As traditional and as manual the growing of the grapes is, the exact opposite can be said for the process of the wine making. Huge stainless steel tanks were being prepared for the upcoming harvest in the middle of July, while some still housed last year’s products. The oenologist explained that 99% of the process depends on the grape and the state in which it is brought in with 1% depending on the oenologists preferred style of distillation.
And then it was to the wine tasting, to test the result of such a strenuous and rewarding livelihood. Three white wines were placed delicately on the table in front of us and then we were schooled in the proper etiquette of wine tasting. First a sheet is held up to ensure the clarity of the wine. When this is established the wine is then smelt to catch the basic aromas and is then promptly swirled to catch the secondary aromas. The correct way to hold the glass is to hold it between ones forefinger and thumb however, in the event of swirling the glass, often the wine may splash out of the glass so in a bid to prevent this from occurring it is recommended to place the glass on the table and simply swirl it while flat on table. Once this is established, and only then, may the wine be tasted. If it is a good quality then the aroma will last in one´s mouth between 8 and 15 seconds.

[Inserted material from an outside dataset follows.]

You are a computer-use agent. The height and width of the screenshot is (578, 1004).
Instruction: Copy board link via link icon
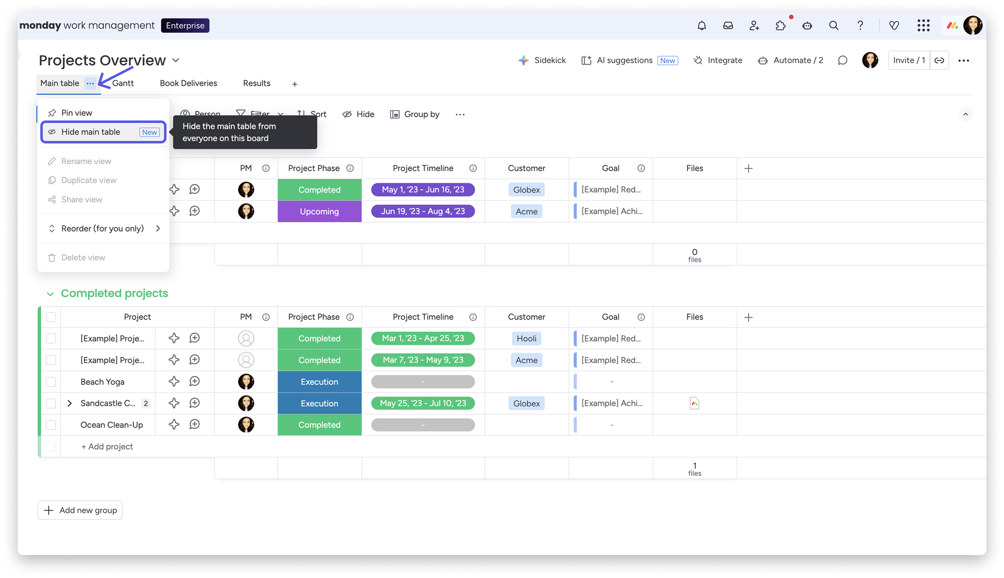point(939,60)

Along with the wine tasting a beautiful array of ´tapas´ were laid out on the table. Having only resided in this barren yet tropical isle for three days, I was eager to try and test the local food and having no allergies to any food nor having any qualms, this, I felt, was a way of embracing the local culture. The first dish that graced our presence was an assortment of cheese and olives which courted the wine beautifully. And similar to that in ´Beauty and the beast´, plate after plate swooped down upon us. ´Papas arrugadas´, chickpea soup, aniseed bread with ´mojo verde´ and ´mojo rojo´, and then encouraged by others at the table who were eating heartily I went to the last dish. Not immediately recognizing the food within, I enquired as to what it was. And in a nonchalant tone, accompanied with a shrug, I was told what it was. Rabbit. If my life were a movie there would have been many things I´d have done - running out of there screaming would have been to the forefront of that list. Alas, I did what would make my mother proud and said ´no, thanks´, trying to keep the maniac look off my face while images of ´Fluffy´ ran red through my head.
Ever thankful that our tour guides were fluent English speakers albeit originally being from the Czech Republic, a discussion ensued as to the differences between countries and Irish customs, which provided many laughs. This, along with the continuation of the wine tasting eradicated any queasy feelings over the rabbit stew, which to be quite honest, did look very appetising, however, I fear I will be getting a visit from Fluffy tonight in my dreams.